The other was the nightmare he’d had two nights ago. In the dream he was back in the Plaine Museum, sweeping it up as he had always done. Then he heard a scream and saw little Emma, a toddler like when he first saw her, being chased by the reanimated skeleton of Alex the mastodon. “Hewp me!” she screamed. “Mr. Gwaves, hewp me!” But Percival couldn’t help her. He was too old and slow even in the dream. He could only watch and scream as one of the mastodon’s tusks punctured the little girl’s heart.
He knew the source of the dream. Sitting in his bed, he knew what the dream wanted. It wanted him to come back, to perform the duty once again. He wasn’t surprised then when the ghost appeared over his bed.
“I knew it was you,” Percival said. “I knew you’d be coming for me.”
“It wasn’t my idea,” the ghost said. “I’d have just as soon left you for dead. But I suppose it wants to let you have the first crack at it.”
“You mean it wants me to get myself killed.”
“Not necessarily. It’s still weak enough that even an old codger like you could stop it.”
“Then why don’t you stop it, you annoying prick?”
“Because I’m a bloody ghost, you twit.”
“Yes, well, I’m a bloody invalid now, so go find some other poor bugger to do it.”
“We will. You can be sure of that. Just thought you might want to go out in a blaze of glory instead of rotting away in this hellhole.”
“I’m much too old for a blaze of glory.”
“So that’s it, then?
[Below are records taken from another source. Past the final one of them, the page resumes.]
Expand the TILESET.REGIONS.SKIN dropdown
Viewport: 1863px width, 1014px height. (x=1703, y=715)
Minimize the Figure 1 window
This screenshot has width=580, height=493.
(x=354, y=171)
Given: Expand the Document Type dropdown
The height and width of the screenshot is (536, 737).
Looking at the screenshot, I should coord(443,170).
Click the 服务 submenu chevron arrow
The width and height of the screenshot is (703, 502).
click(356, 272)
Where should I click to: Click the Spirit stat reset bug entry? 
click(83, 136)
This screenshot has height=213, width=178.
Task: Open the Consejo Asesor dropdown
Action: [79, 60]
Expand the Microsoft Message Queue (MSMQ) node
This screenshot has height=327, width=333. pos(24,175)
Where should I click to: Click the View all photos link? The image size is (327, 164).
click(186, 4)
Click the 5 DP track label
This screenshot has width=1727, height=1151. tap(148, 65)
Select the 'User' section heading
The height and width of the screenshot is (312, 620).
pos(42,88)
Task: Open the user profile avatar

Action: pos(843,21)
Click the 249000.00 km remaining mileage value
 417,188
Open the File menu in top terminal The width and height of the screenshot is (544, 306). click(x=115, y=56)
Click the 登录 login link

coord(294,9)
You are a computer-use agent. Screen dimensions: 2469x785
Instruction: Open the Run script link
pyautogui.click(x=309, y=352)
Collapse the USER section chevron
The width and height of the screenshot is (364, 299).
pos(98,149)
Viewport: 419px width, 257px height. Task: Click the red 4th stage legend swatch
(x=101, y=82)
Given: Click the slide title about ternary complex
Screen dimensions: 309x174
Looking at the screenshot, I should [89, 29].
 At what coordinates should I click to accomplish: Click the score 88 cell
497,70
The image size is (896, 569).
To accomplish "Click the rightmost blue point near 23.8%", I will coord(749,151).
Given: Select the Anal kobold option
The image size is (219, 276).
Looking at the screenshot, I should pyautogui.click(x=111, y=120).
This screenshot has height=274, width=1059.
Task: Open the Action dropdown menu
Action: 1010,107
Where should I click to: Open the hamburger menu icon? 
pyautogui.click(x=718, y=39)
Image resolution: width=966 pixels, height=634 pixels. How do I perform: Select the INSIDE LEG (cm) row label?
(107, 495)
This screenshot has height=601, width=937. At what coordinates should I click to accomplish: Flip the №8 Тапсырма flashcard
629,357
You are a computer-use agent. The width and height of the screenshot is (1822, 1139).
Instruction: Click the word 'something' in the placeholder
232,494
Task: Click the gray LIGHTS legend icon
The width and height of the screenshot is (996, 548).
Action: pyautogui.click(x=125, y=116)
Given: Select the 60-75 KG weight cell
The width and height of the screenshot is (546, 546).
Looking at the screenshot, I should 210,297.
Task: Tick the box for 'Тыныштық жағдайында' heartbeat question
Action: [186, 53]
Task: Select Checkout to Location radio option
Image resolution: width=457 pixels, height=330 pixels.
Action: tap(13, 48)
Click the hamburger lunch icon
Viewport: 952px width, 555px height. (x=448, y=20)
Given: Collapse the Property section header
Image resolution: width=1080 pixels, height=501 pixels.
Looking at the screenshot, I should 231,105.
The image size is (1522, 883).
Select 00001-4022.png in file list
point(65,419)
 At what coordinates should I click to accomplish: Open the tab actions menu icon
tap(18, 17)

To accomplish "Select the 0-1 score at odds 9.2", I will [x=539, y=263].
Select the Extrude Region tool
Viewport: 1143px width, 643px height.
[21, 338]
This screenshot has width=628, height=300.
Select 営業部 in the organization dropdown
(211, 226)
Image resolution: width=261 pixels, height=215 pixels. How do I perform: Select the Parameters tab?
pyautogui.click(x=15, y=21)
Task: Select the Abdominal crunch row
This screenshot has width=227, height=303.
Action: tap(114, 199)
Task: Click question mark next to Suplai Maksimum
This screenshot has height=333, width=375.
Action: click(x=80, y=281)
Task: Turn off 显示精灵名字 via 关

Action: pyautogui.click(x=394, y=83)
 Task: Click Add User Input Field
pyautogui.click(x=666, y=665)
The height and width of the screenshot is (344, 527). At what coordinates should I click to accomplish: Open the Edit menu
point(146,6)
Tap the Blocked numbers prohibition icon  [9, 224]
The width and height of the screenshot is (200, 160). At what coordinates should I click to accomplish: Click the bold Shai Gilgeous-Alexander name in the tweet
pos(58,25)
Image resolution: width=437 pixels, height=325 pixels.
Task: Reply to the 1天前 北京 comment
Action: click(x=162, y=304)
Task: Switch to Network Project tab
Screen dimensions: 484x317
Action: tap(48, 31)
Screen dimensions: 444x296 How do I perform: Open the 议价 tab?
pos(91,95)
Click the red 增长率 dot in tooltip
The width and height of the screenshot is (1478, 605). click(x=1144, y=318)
You’re going to spend your last days cowering here, until it finally comes for you?”
“If that’s what happens, then it happens. None of my business anymore.” Percival tapped his leg with his cane. “I gave more than enough to you and your Order already.”
“The others gave their lives.”
“And they all died before they were fifty, didn’t they?”
“Not all. There was one who started when he was fifty-two.”
“He probably died when he was fifty-two as well.”
“Fifty-three.”
“Fine. The point is that I’m not going to do it anymore. You understand?”
“Go ahead then, you coward. Don’t be asking for my help when it comes back to finish the job.”
“I wouldn’t ask for your help, you bloody twerp.” The ghost started to fade back into the wall. Percival called out, “And don’t you ever make me dream about her like that again or I swear I’ll find a way to wring your scrawny neck.”
“It wasn’t my idea. You know how it works.”
“Yes, I suppose I do,” Percival said. The ghost disappeared, leaving Percival alone in the room again. He sighed and then reached over for the call button to get some damned sleeping pills.